TASK DESCRIPTION
Copy exactly the last part of the listing below, beginning at the line that contains "You are a computer-use agent. Screen" and including the final line.

THE INPUT
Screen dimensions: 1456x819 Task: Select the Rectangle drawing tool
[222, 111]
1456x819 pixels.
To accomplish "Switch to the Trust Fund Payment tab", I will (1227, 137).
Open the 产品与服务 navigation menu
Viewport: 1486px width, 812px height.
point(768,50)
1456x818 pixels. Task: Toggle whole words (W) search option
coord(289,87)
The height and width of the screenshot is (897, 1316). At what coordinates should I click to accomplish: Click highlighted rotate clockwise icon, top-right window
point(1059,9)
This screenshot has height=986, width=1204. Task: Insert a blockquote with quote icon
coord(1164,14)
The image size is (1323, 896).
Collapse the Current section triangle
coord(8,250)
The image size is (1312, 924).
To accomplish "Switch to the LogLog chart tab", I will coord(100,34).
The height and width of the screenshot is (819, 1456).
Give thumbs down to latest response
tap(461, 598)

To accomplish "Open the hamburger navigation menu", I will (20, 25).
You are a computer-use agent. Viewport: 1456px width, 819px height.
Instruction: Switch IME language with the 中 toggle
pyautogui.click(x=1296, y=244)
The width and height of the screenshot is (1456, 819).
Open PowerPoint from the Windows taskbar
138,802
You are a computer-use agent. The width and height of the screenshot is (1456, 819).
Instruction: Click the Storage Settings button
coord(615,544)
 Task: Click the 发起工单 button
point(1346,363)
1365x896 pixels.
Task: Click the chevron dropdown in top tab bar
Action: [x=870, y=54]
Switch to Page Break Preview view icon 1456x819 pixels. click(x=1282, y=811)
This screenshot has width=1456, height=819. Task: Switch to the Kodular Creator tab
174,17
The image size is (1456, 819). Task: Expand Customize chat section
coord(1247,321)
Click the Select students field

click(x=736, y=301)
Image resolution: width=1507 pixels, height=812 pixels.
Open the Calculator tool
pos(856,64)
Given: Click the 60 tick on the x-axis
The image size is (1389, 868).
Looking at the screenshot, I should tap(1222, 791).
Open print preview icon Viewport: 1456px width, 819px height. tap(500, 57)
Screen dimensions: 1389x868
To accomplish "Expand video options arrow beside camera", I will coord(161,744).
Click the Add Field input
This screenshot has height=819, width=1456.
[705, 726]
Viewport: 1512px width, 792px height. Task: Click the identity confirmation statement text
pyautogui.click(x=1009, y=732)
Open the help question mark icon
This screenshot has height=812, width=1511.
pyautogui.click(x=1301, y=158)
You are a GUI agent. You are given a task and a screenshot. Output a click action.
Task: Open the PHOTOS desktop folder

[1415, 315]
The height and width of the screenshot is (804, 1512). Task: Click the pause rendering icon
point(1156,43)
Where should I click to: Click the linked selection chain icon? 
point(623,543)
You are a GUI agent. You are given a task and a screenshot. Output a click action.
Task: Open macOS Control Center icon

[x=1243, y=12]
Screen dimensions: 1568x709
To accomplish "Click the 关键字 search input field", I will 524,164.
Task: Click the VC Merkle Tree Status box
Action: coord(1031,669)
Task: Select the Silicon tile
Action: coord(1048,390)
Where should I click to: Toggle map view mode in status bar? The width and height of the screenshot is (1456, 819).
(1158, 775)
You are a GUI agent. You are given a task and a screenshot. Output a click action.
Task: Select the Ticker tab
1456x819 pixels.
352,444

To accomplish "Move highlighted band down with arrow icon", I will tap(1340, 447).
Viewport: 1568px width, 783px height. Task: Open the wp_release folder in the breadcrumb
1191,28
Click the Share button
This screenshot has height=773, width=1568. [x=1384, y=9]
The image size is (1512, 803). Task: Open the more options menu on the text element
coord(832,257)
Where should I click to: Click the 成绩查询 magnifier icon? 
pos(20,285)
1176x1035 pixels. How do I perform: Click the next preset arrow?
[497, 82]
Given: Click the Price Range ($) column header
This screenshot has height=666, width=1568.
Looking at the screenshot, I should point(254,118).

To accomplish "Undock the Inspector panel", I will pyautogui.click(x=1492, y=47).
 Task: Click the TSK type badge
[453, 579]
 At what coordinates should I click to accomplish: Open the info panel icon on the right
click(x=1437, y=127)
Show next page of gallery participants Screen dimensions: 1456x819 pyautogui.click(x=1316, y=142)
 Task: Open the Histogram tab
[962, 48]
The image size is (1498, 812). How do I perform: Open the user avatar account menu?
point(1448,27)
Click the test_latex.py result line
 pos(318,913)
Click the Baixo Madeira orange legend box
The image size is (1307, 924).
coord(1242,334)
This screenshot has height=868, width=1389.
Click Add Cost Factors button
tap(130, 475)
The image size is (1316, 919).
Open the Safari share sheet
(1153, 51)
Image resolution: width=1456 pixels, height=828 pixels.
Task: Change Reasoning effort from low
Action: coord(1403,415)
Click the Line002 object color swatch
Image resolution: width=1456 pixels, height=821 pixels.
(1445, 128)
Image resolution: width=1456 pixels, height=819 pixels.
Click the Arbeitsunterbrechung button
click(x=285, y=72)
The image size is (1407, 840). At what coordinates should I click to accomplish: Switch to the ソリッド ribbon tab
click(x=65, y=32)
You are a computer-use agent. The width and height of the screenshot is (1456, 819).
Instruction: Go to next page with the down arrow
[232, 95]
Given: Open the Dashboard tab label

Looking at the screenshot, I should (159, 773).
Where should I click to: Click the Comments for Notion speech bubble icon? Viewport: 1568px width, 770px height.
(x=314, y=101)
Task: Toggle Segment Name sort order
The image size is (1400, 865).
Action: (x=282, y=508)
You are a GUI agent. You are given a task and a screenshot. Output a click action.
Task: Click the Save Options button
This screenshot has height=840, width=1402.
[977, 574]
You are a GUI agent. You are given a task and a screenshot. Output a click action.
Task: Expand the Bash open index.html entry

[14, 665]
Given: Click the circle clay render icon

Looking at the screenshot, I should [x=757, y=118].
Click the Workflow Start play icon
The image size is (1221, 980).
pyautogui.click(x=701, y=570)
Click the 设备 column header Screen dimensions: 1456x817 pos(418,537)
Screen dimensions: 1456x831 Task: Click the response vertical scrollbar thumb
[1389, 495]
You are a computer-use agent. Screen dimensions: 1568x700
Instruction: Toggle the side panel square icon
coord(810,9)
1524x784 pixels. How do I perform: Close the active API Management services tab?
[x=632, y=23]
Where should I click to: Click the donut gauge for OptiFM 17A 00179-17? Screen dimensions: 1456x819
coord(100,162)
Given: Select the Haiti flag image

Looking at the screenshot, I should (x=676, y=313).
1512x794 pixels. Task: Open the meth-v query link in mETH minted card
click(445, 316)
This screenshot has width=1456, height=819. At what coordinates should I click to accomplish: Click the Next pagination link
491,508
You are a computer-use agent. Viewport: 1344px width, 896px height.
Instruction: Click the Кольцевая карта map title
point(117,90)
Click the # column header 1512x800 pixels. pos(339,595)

ANSWER SECTION
You are a computer-use agent. Screen dimensions: 1568x700
Instruction: Toggle the side panel square icon
coord(810,9)
1524x784 pixels. How do I perform: Close the active API Management services tab?
[x=632, y=23]
Where should I click to: Click the donut gauge for OptiFM 17A 00179-17? Screen dimensions: 1456x819
coord(100,162)
Given: Select the Haiti flag image

Looking at the screenshot, I should (x=676, y=313).
1512x794 pixels. Task: Open the meth-v query link in mETH minted card
click(445, 316)
This screenshot has width=1456, height=819. At what coordinates should I click to accomplish: Click the Next pagination link
491,508
You are a computer-use agent. Viewport: 1344px width, 896px height.
Instruction: Click the Кольцевая карта map title
point(117,90)
Click the # column header 1512x800 pixels. pos(339,595)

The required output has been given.